Here, I think strace shows clone() rather than fork() because glibc's fork() is a library function that invokes clone(), rather than a real system call.

  • > Python has os.spawnl, os.spawnv, etc., which fork()s, wait4()s, etc., without involving a shell.

    Good. How do you pipeline commands with these?

    • These functions can't do it. In Python you have to use the subprocess module if you want to pipeline commands without the bugs introduced by the shell. From https://docs.python.org/3.7/library/subprocess.html#replacin...:

          p1 = Popen(["dmesg"], stdout=PIPE)
          p2 = Popen(["grep", "hda"], stdin=p1.stdout, stdout=PIPE)
          p1.stdout.close()  # Allow p1 to receive a SIGPIPE if p2 exits.
          output = p2.communicate()[0]
      

      Of course, now, nobody has an hda, and dmesg is root-only. A more modern example is in http://canonical.org/~kragen/sw/dev3/whereroot.py:

          p1 = subprocess.Popen(["df"], stdout=subprocess.PIPE)
          p2 = subprocess.Popen(["grep", "/$"], stdin=p1.stdout, stdout=subprocess.PIPE)
          p1.stdout.close()
          return p2.communicate()[0]
      

      Note that the result here is a byte string, so if you want to print it out safely without the shell-like bugginess induced by Python's default character handling (what happens if the device name isn't valid UTF-8?), you have to do backflips with sys.stdout.buffer or UTF-8B.

      Python got a lot of things wrong, and it gets worse all the time, but for now spawning subprocesses is one of the things it got right. Although, unlike IIRC Tcl, it doesn't raise an exception by default if one of the commands fails.

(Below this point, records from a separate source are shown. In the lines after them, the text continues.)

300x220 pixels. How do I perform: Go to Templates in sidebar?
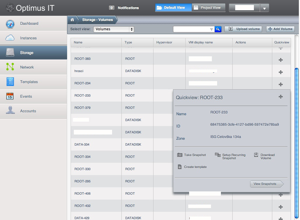[x=29, y=82]
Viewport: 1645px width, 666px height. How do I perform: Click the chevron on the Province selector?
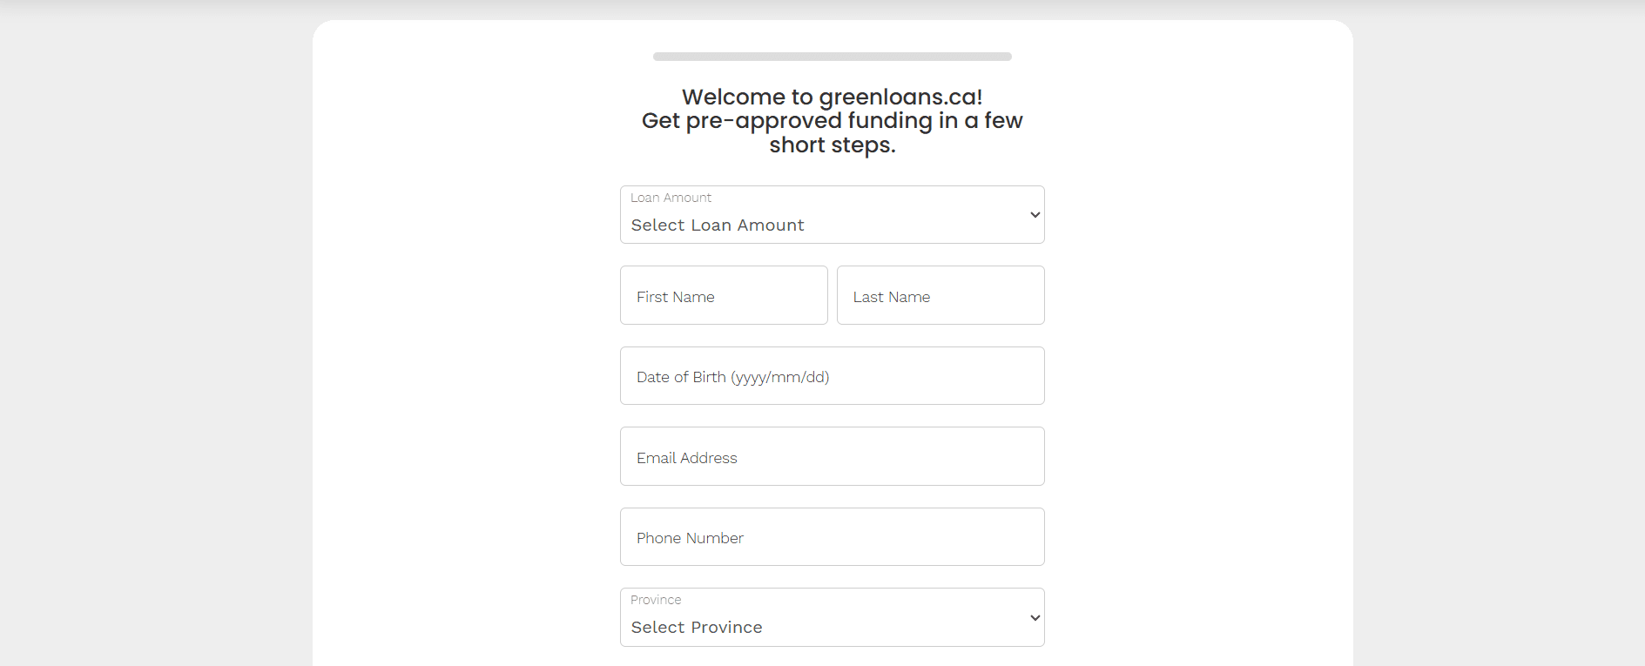point(1033,616)
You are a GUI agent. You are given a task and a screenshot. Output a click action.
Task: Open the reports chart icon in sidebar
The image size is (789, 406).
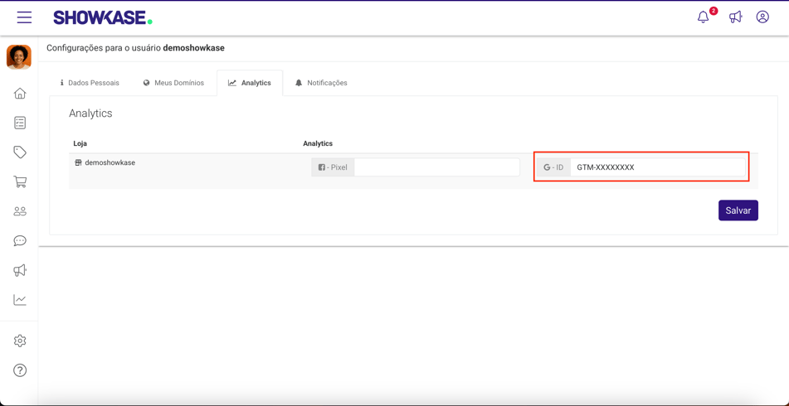20,300
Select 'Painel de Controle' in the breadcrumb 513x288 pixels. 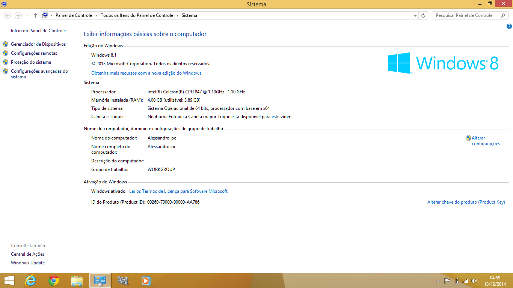(x=74, y=15)
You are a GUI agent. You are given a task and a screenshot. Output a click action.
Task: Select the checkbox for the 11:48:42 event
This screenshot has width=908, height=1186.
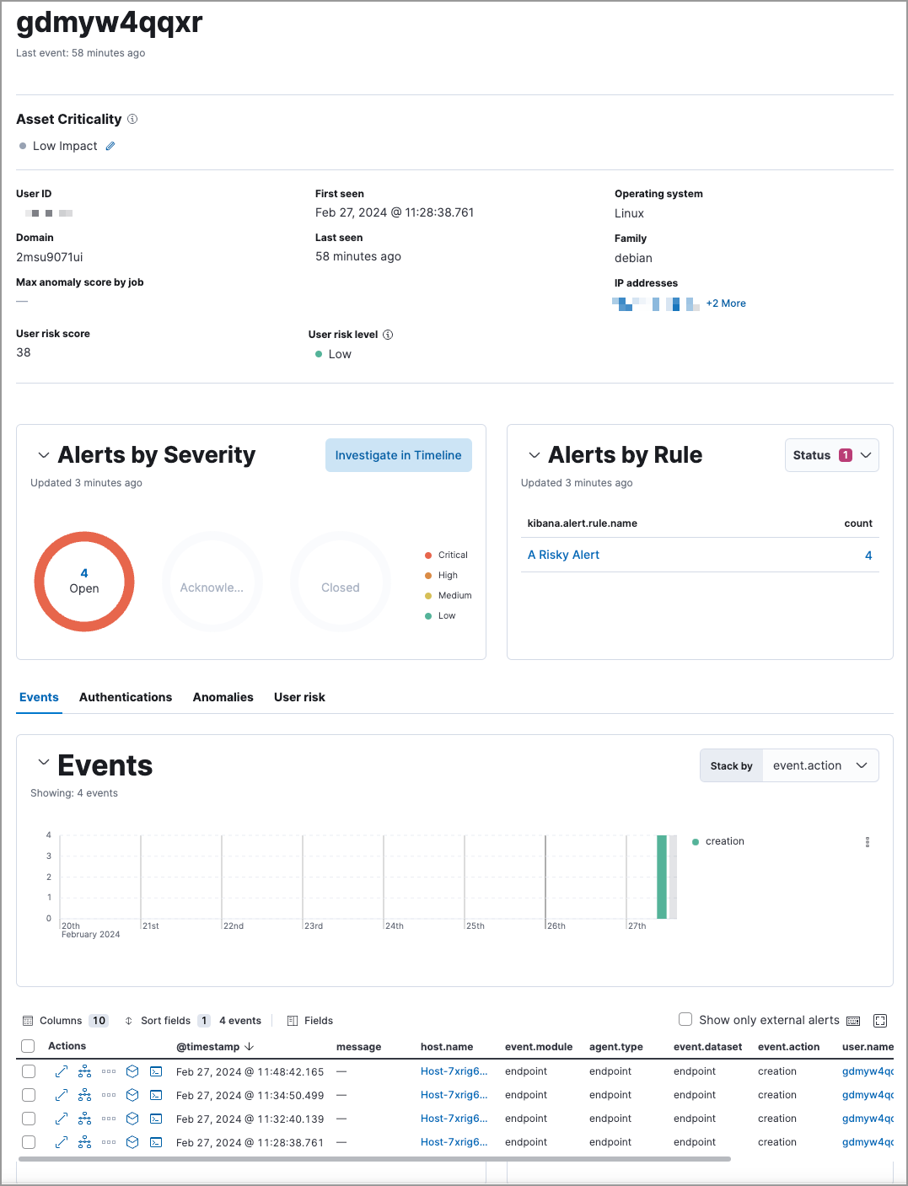point(28,1071)
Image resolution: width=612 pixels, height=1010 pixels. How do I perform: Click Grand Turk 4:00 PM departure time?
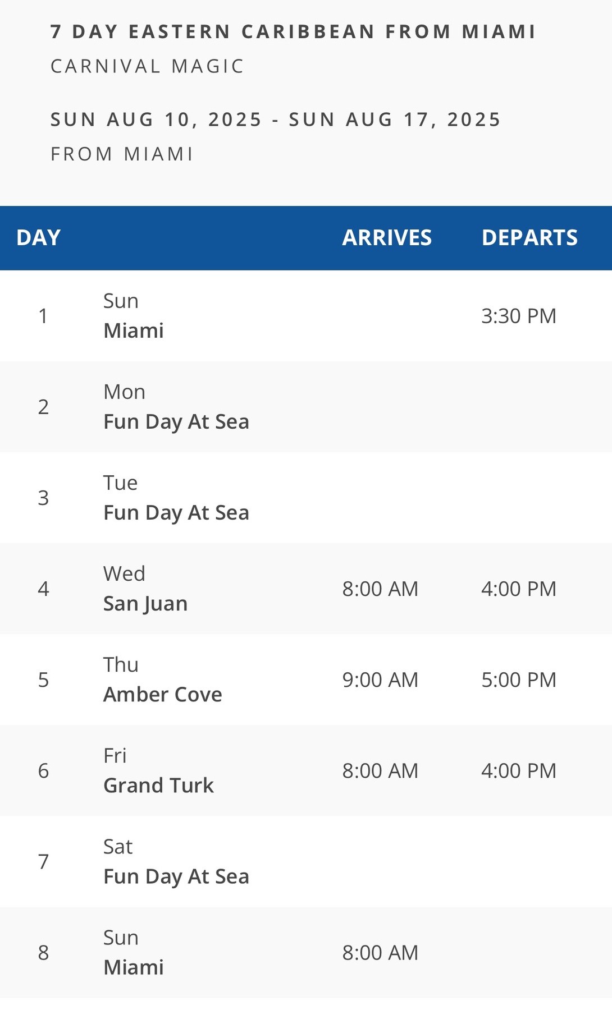518,770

      Apart from the semantics of the operations, you could of course desire a better notation for them. In Python you could maybe achieve something like

          (cmd(["df"]) | ["grep", "/$"]).output()
      

      but that is secondary to being able to safely handle arguments containing spaces and pipes and whatnot.

      12 replies →

There is posix_spawn(). Some operating systems even implement that as a system call (not Linux). Implementing that as a system call has the advantage that spawning a new process from a process that has huge memory mapping is fast, because the memory mappings don't need to be copied (yes, I know the memory is copy on write, but the mappings themselves have to be correctly copied with the information needed for copy on write).